In view of the certification by the Department of State that diplomatic relations *958 prevail between this government and the Hungarian People's Republic, the only basis upon which the defendant's contention might be sustained is that, despite those diplomatic relations, the Hungarian People's Republic is not a friendly foreign sovereign.
The defendants argue that the unique facts here presented call for an exception to the general rule that a defendant's claim against a foreign sovereign plaintiff is limited to a set-off. They point to the diplomatic note of December 28, 1951 and the reasons therein for the demand by the United States that the plaintiff's consular office in New York be closed and ask a finding thereon that the plaintiff is not a friendly foreign sovereign and hence is shorn of its immunity to judgment in excess of its claim.
This contention must be rejected for the "friendliness" of a foreign sovereign, with whom diplomatic relations are maintained, is a subject for political and not judicial determination. Great embarrassment might be caused the executive branch of the government in its relations with foreign nations if the judiciary were to undertake in individual cases the determination of whether a foreign sovereign with whom diplomatic relations are maintained is friendly or otherwise.

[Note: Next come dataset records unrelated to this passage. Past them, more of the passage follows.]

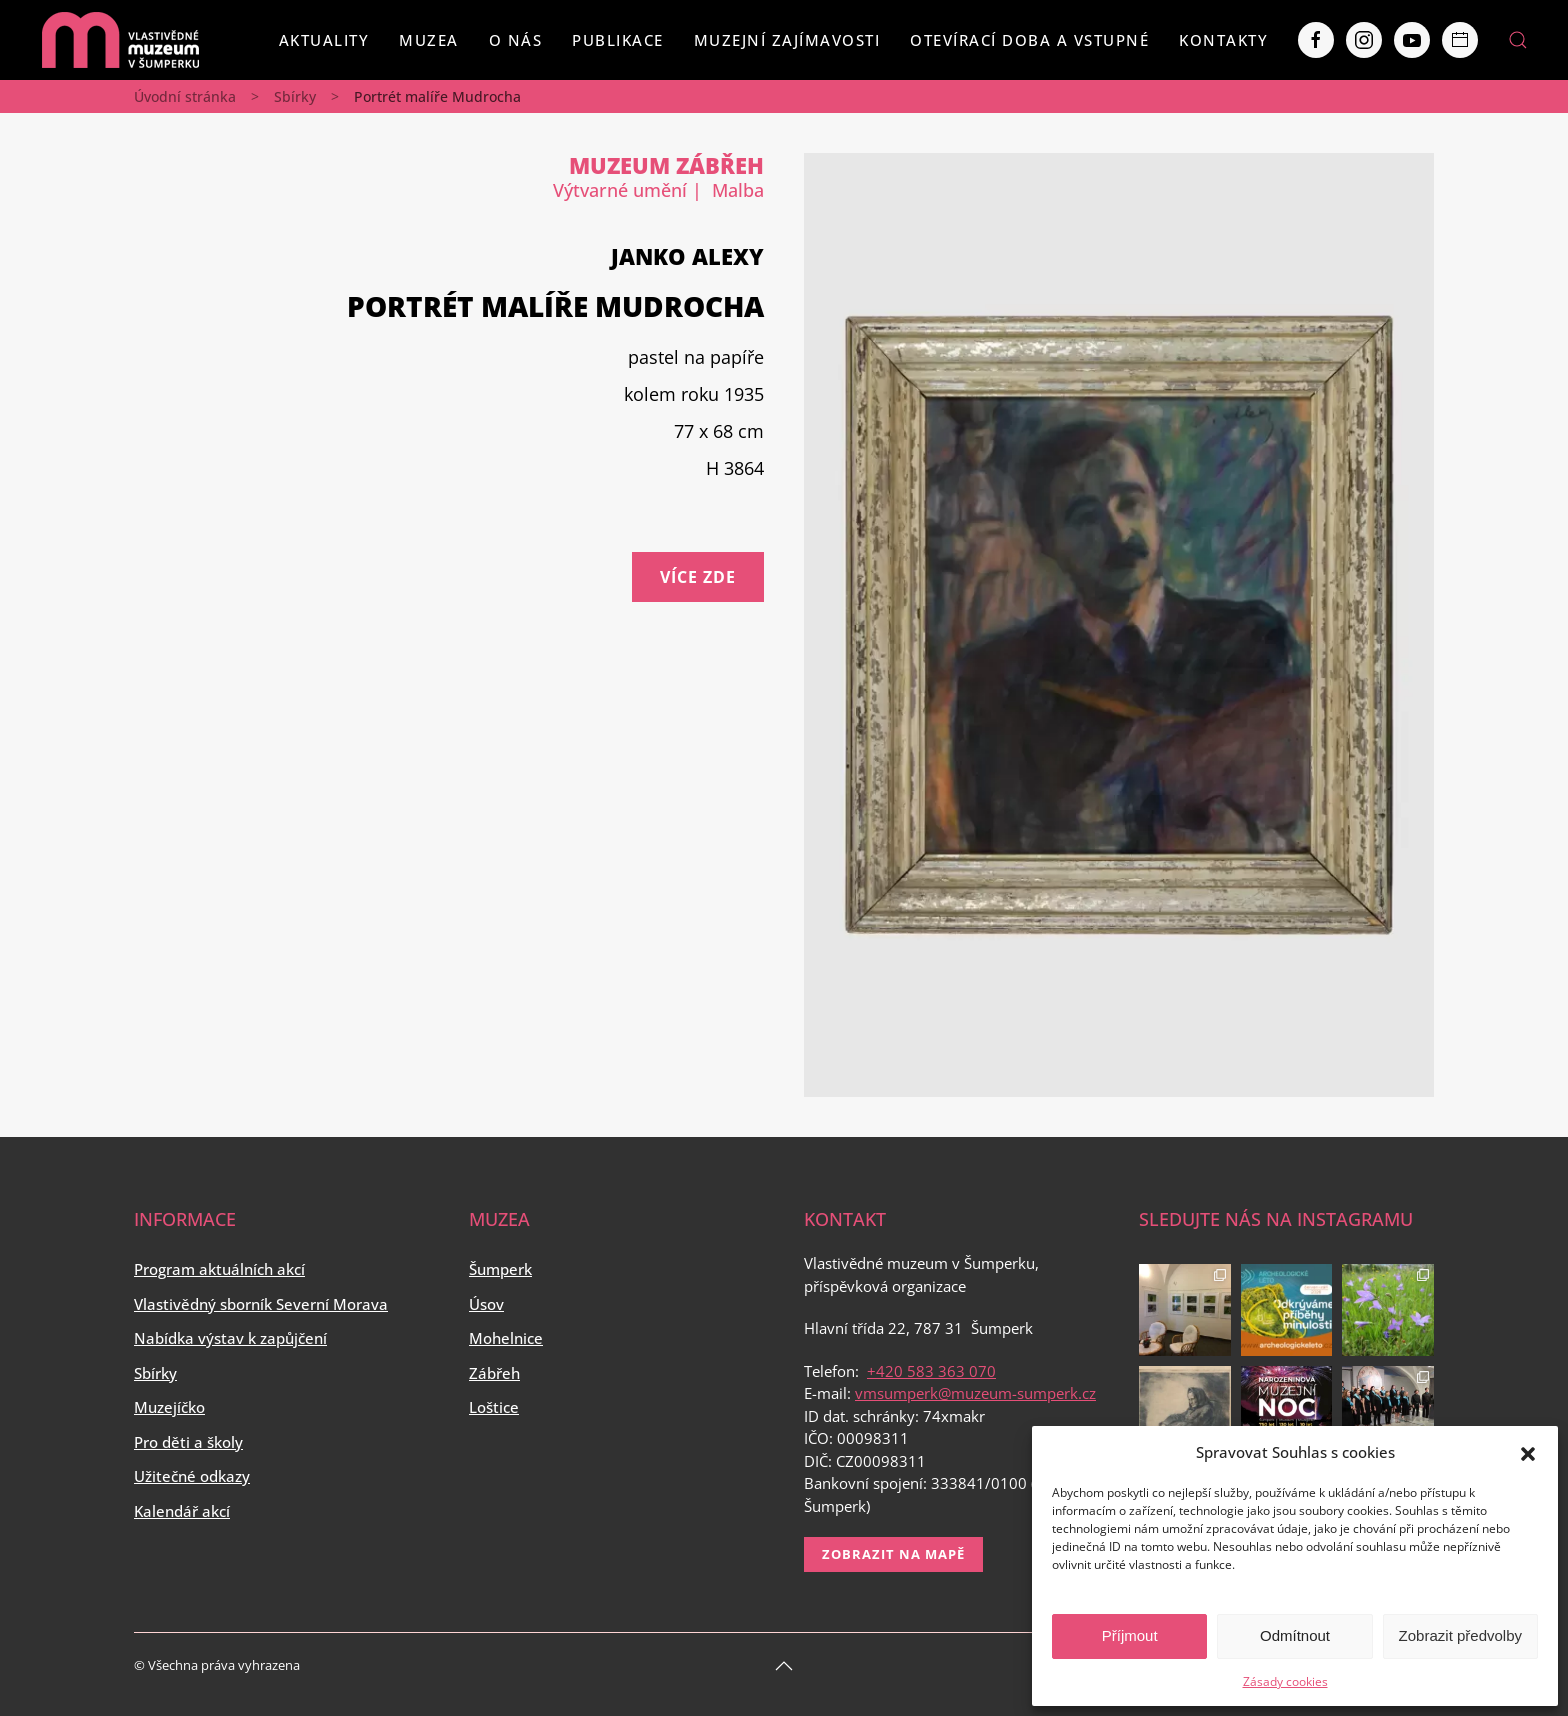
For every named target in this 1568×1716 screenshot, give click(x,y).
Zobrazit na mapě (893, 1554)
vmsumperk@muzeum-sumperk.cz (975, 1393)
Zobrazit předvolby (1460, 1635)
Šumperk (500, 1269)
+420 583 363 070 (931, 1371)
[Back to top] (784, 1666)
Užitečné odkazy (192, 1476)
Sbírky (295, 96)
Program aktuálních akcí (219, 1269)
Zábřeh (494, 1373)
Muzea (429, 40)
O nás (516, 40)
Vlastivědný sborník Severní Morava (261, 1304)
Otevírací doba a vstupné (1029, 40)
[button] (1528, 1452)
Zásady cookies (1285, 1681)
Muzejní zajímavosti (787, 40)
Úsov (486, 1304)
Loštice (494, 1407)
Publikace (618, 40)
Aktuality (324, 40)
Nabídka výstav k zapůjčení (230, 1338)
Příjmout (1130, 1635)
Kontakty (1223, 40)
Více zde (698, 577)
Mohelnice (506, 1338)
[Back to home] (120, 40)
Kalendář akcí (182, 1511)
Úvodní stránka (185, 96)
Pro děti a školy (188, 1442)
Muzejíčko (169, 1407)
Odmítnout (1295, 1635)
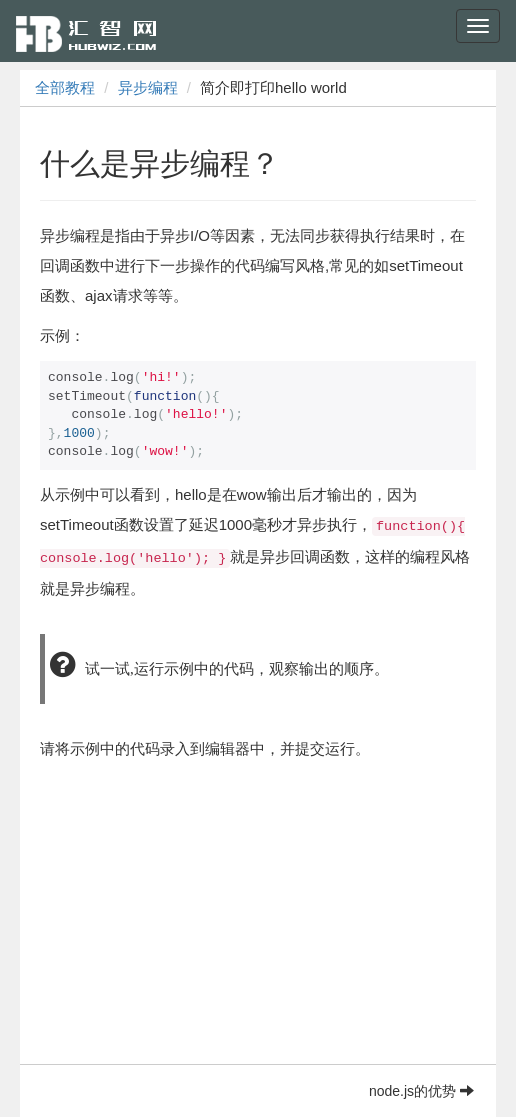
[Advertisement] (258, 924)
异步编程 (148, 87)
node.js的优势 (421, 1091)
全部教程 (65, 87)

The motion to dismiss the four counterclaims of the answer herein is granted to the extent that the same shall be deemed as a set-off limited to the claim, if any, to which plaintiff may establish its right under its complaint herein.NOTES
 In re Muir, 254 U.S. 522, 532, 41 S. Ct. 185, 65 L. Ed. 383.
 United States v. New York Trust Co., D.C.S.D.N.Y., 75 F. Supp. 583.
 "It is a doctrine borne of expediency, nourished in the council halls of nations as well as the courts of justice. Its dominant motif is political. It has gained stature in the world of international diplomacy and politics, where an `incident' involving the dignity of nations is measured by its explosive potential as well as its legal implications. `* * * it rests at last upon the highest considerations of international comity and expediency. To permit the validity of the acts of one sovereign state to be re-examined and perhaps condemned by the courts of another would very certainly "imperil the amicable relations between governments and vex the peace of nations"'. Oetjen v. Central Leather Co., 246 U.S. 297, 302, 38 S. Ct. 309, 311, 62 L. Ed. 726." Frazier v. Foreign Bondholders Protective Council, Inc., App. Div., 125 N.Y.S.2d 900, 903.